Acute Pancreatitis: Causes, Symptoms, Diagnosis, and Effective Treatment Options

 

 

Acute Pancreatitis

Definition: Acute pancreatitis is a sudden inflammation of the pancreas that can range from mild interstitial edema to severe necrotizing pancreatitis with multi-organ dysfunction. It is a reversible inflammatory process, but can be life-threatening in its severe form.

Etiology (Mnemonic: I GET SMASHED)

  • I - Idiopathic
  • G - Gallstones (most common cause worldwide)
  • E - Ethanol (alcohol use)
  • T - Trauma (especially in children)
  • S - Steroids
  • M - Mumps and other viral infections (e.g., Coxsackievirus)
  • A - Autoimmune (e.g., autoimmune pancreatitis, SLE)
  • S - Scorpion sting (rare)
  • H - Hypercalcemia, Hypertriglyceridemia (>1000 mg/dL)
  • E - ERCP (iatrogenic injury)
  • D - Drugs (e.g., thiazides, azathioprine, valproic acid, didanosine)

Pathophysiology

Premature activation of pancreatic enzymes (especially trypsin) leads to autodigestion of pancreatic tissue, causing inflammation, tissue necrosis, and systemic inflammatory response. In severe cases, it results in capillary leak syndrome, third-spacing of fluids, and organ failure.

Clinical Features

  • Acute onset of epigastric pain radiating to the back
  • Nausea and vomiting
  • Fever and tachycardia
  • Abdominal tenderness, distension, and decreased bowel sounds
  • Grey-Turner sign: Flank ecchymosis (retroperitoneal hemorrhage)
  • Cullen sign: Periumbilical ecchymosis

Diagnostic Criteria (Atlanta Classification)

Diagnosis is made if 2 out of the following 3 are present:

  1. Characteristic abdominal pain
  2. Serum lipase or amylase > 3 times the upper normal limit
  3. Imaging (CT/MRI/USG) showing pancreatic inflammation

Investigations

  • Serum lipase: Preferred over amylase (more sensitive and specific)
  • Complete blood count: Leukocytosis
  • Liver function tests: Elevated in gallstone pancreatitis
  • Serum calcium: May be decreased (saponification)
  • Triglyceride levels: Rule out hypertriglyceridemia
  • Abdominal ultrasound: Evaluate for gallstones
  • Contrast-enhanced CT (after 48–72 hours): To assess for necrosis, fluid collection

Severity Assessment (Revised Atlanta Classification)

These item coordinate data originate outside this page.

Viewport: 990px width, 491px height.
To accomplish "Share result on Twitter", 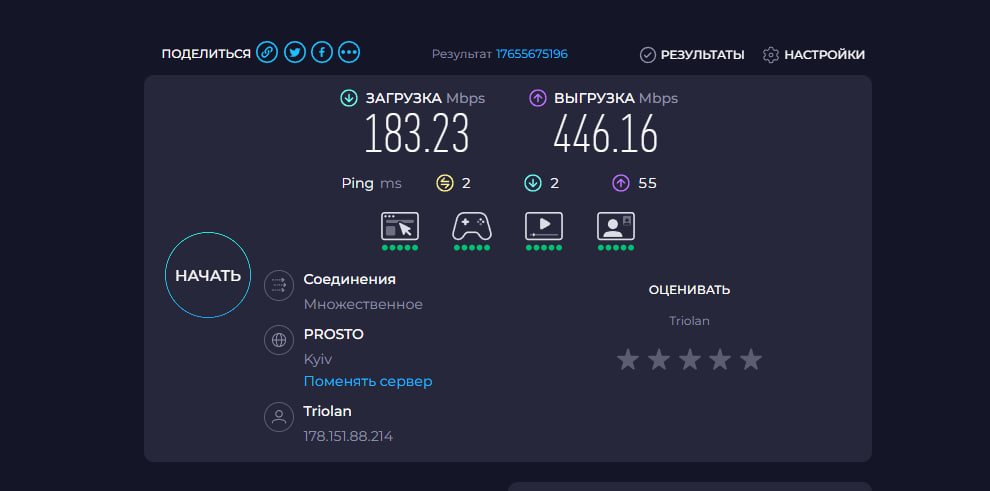I will click(294, 53).
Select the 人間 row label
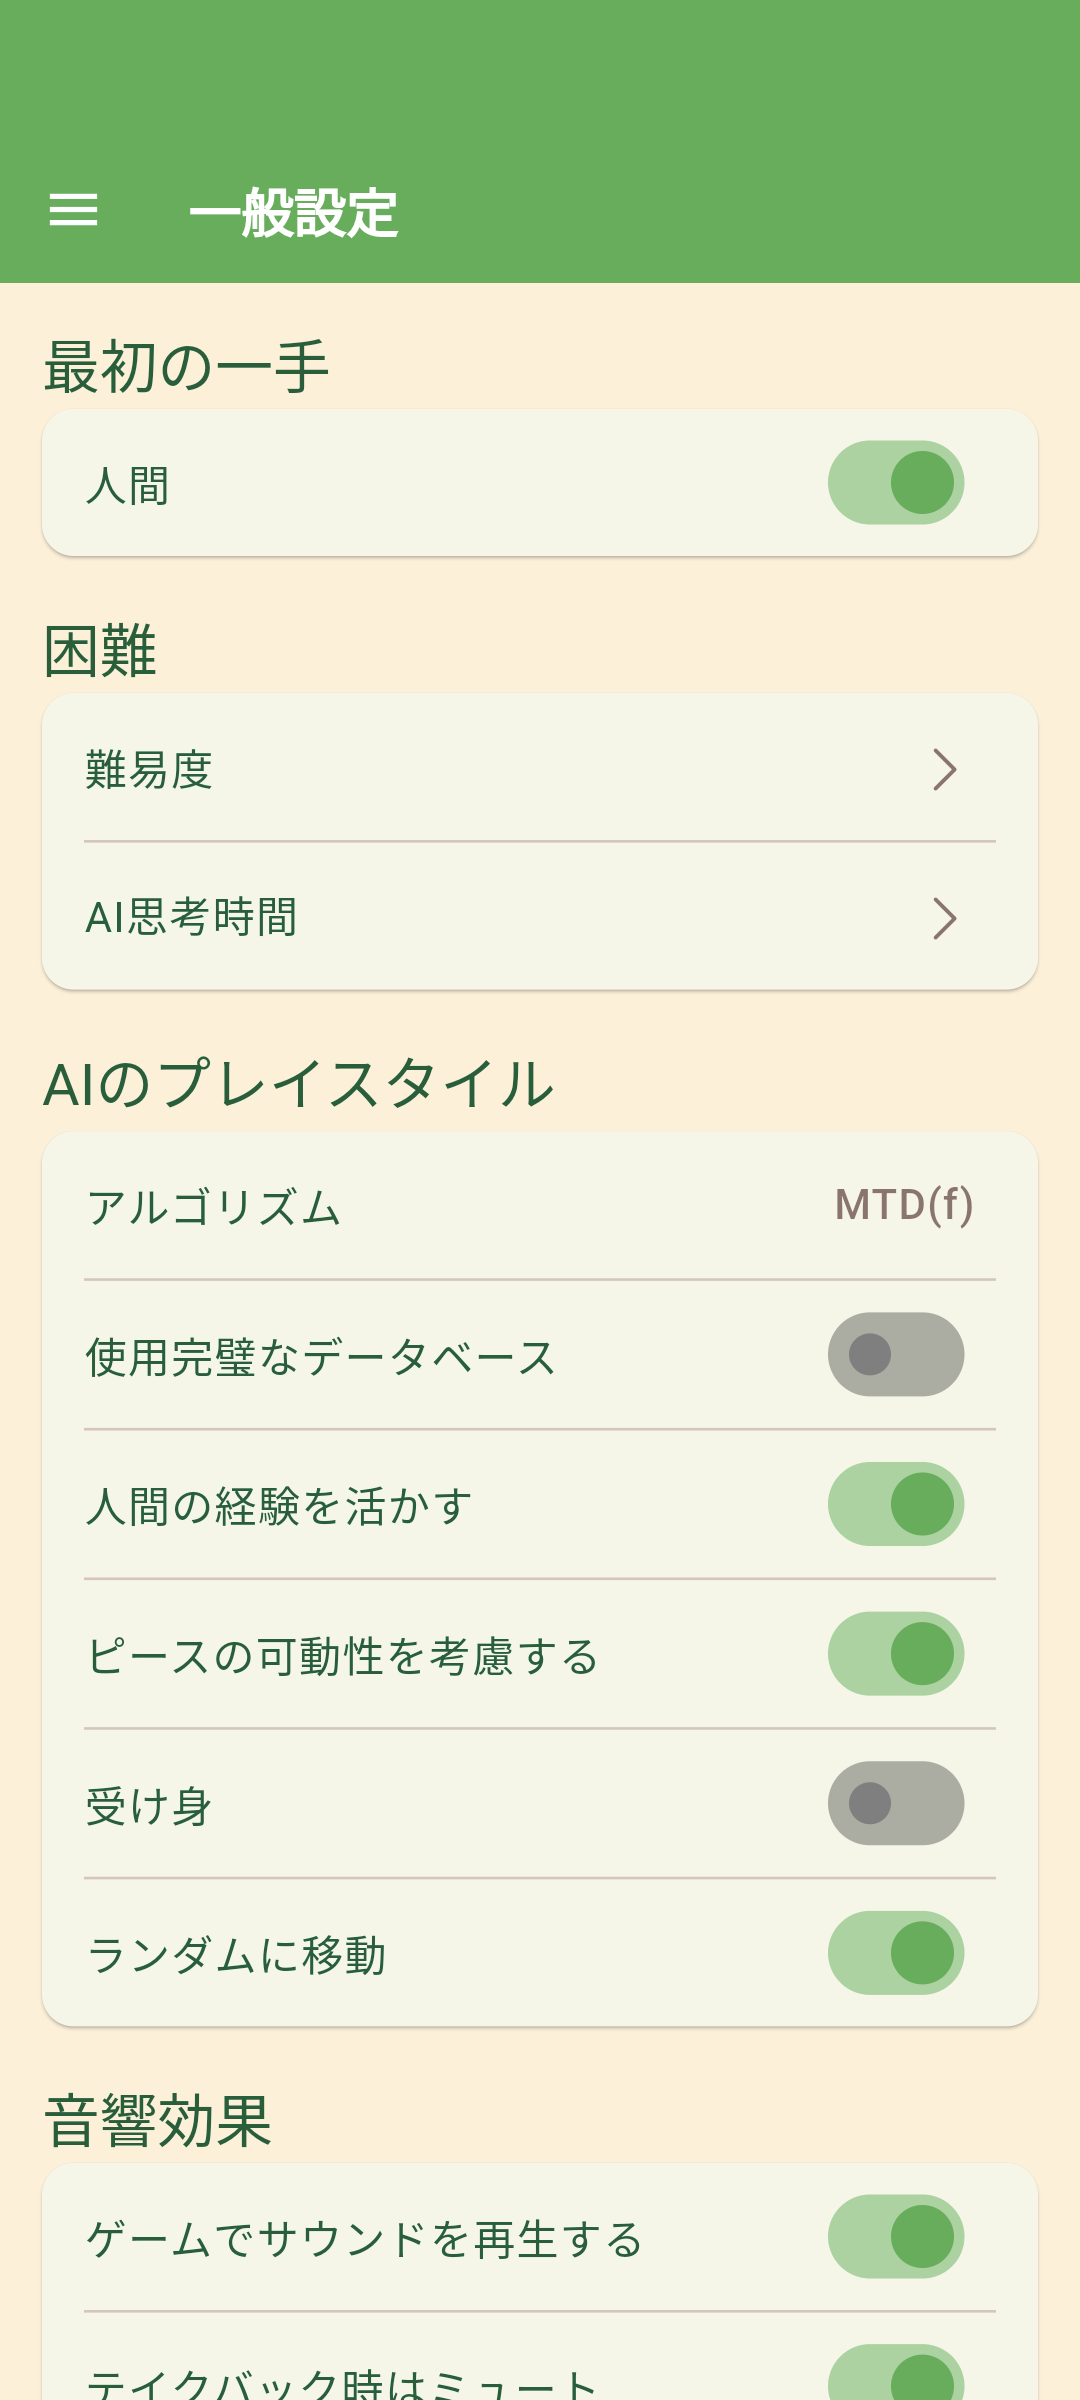The image size is (1080, 2400). [x=128, y=486]
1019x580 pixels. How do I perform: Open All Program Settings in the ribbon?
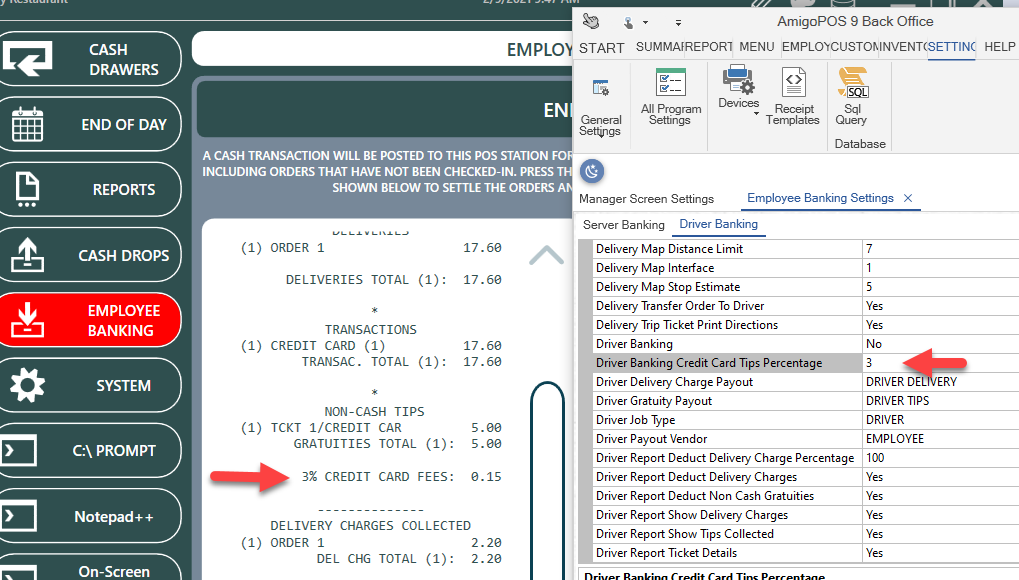point(670,97)
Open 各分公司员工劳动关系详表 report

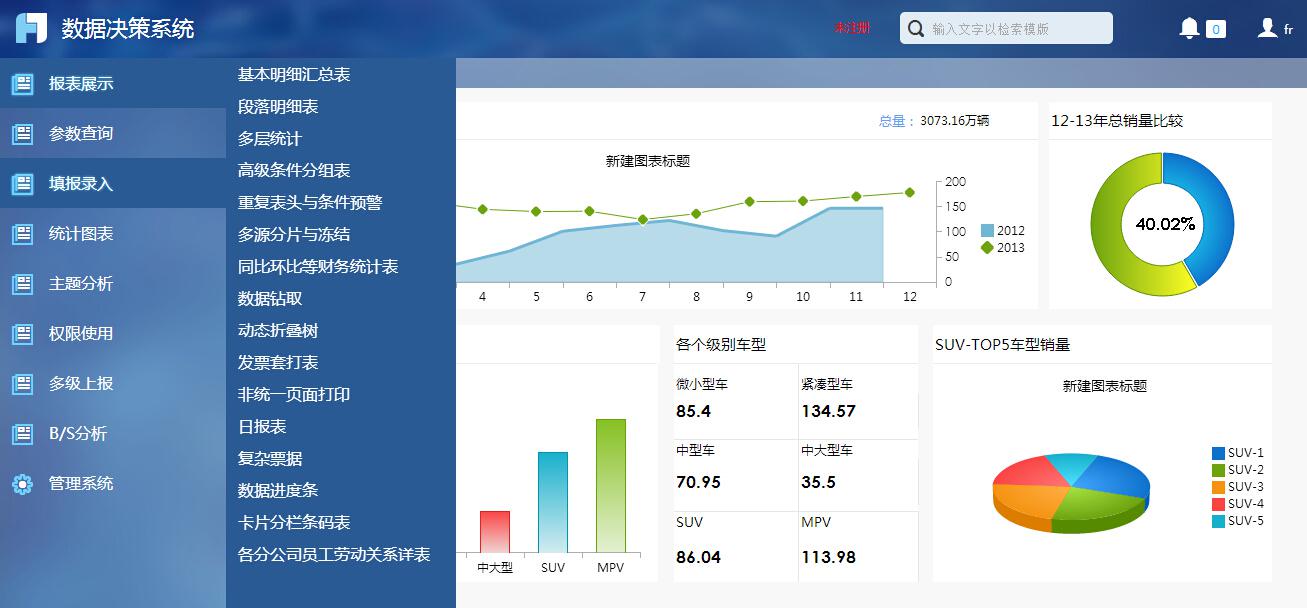pyautogui.click(x=334, y=555)
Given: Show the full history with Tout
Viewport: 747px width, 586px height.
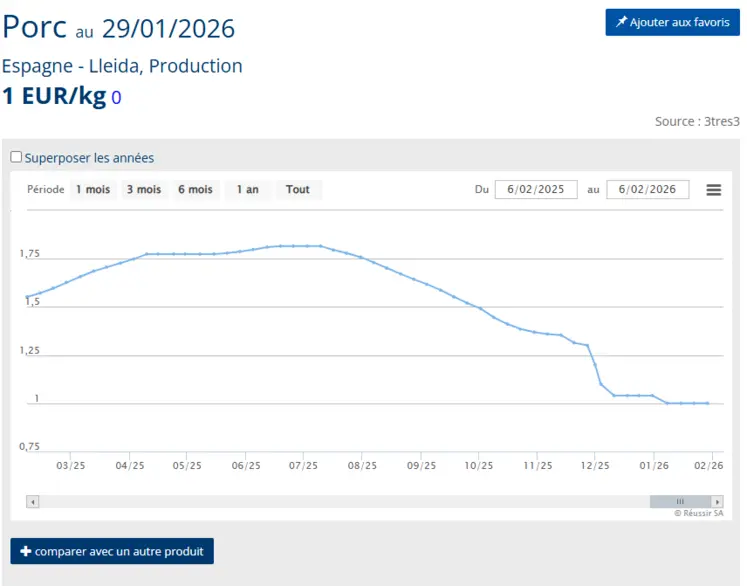Looking at the screenshot, I should click(x=298, y=190).
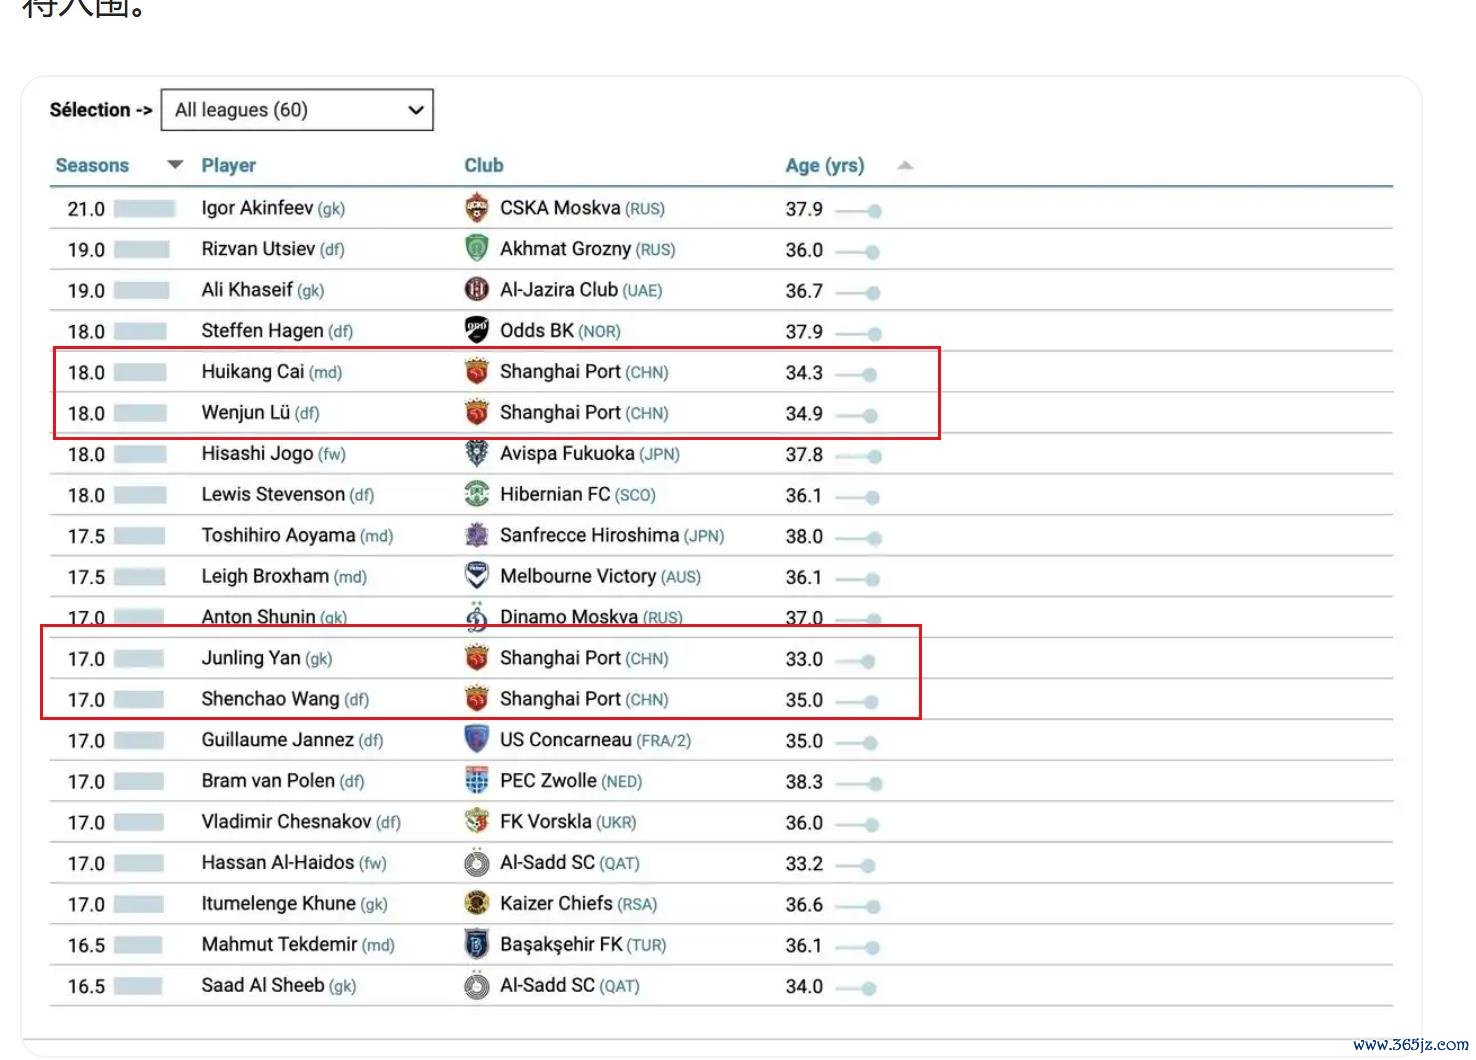This screenshot has width=1476, height=1060.
Task: Open Hassan Al-Haidos player link
Action: pos(277,863)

  • Mild: No organ failure, no local/systemic complications
  • Moderate: Transient organ failure (<48 hours) or complications
  • Severe: Persistent organ failure (>48 hours), high mortality

Management

Initial Stabilization:

  • IV fluid resuscitation (aggressive hydration, especially in first 24 hrs)
  • Pain control (IV opioids like morphine or fentanyl)
  • Bowel rest (NPO initially)
  • Electrolyte correction

Supportive Management:

  • Enteral feeding (preferred over parenteral nutrition)
  • Antibiotics not routinely indicated (used only for infected necrosis)
  • Monitor for complications: necrosis, pseudocyst, ARDS, renal failure

Specific Interventions:

  • Gallstone pancreatitis: ERCP if cholangitis or obstructive jaundice present
  • Pancreatic necrosis: Percutaneous drainage or surgical debridement if infected
  • Cholecystectomy: After resolution of acute episode to prevent recurrence

Complications

  • Pancreatic pseudocyst
  • Infected pancreatic necrosis
  • ARDS and respiratory failure
  • Hypovolemic shock
  • Renal failure
  • Disseminated intravascular coagulation (DIC)

Prognostic Scoring Systems

  • Ranson’s Criteria (at admission and after 48 hrs)
  • APACHE II Score
  • BISAP Score: BUN, impaired mental status, SIRS, age >60, pleural effusion

Prevention & Patient Education

  • Avoid alcohol and smoking
  • Maintain a low-fat diet
  • Manage hyperlipidemia and hypercalcemia
  • Adhere to gallstone management recommendations

Conclusion

Acute pancreatitis is a potentially serious condition that requires early recognition and multidisciplinary management. Prompt diagnosis, supportive care, and close monitoring are key to improving patient outcomes. Understanding the etiology helps in preventing recurrences and long-term complications.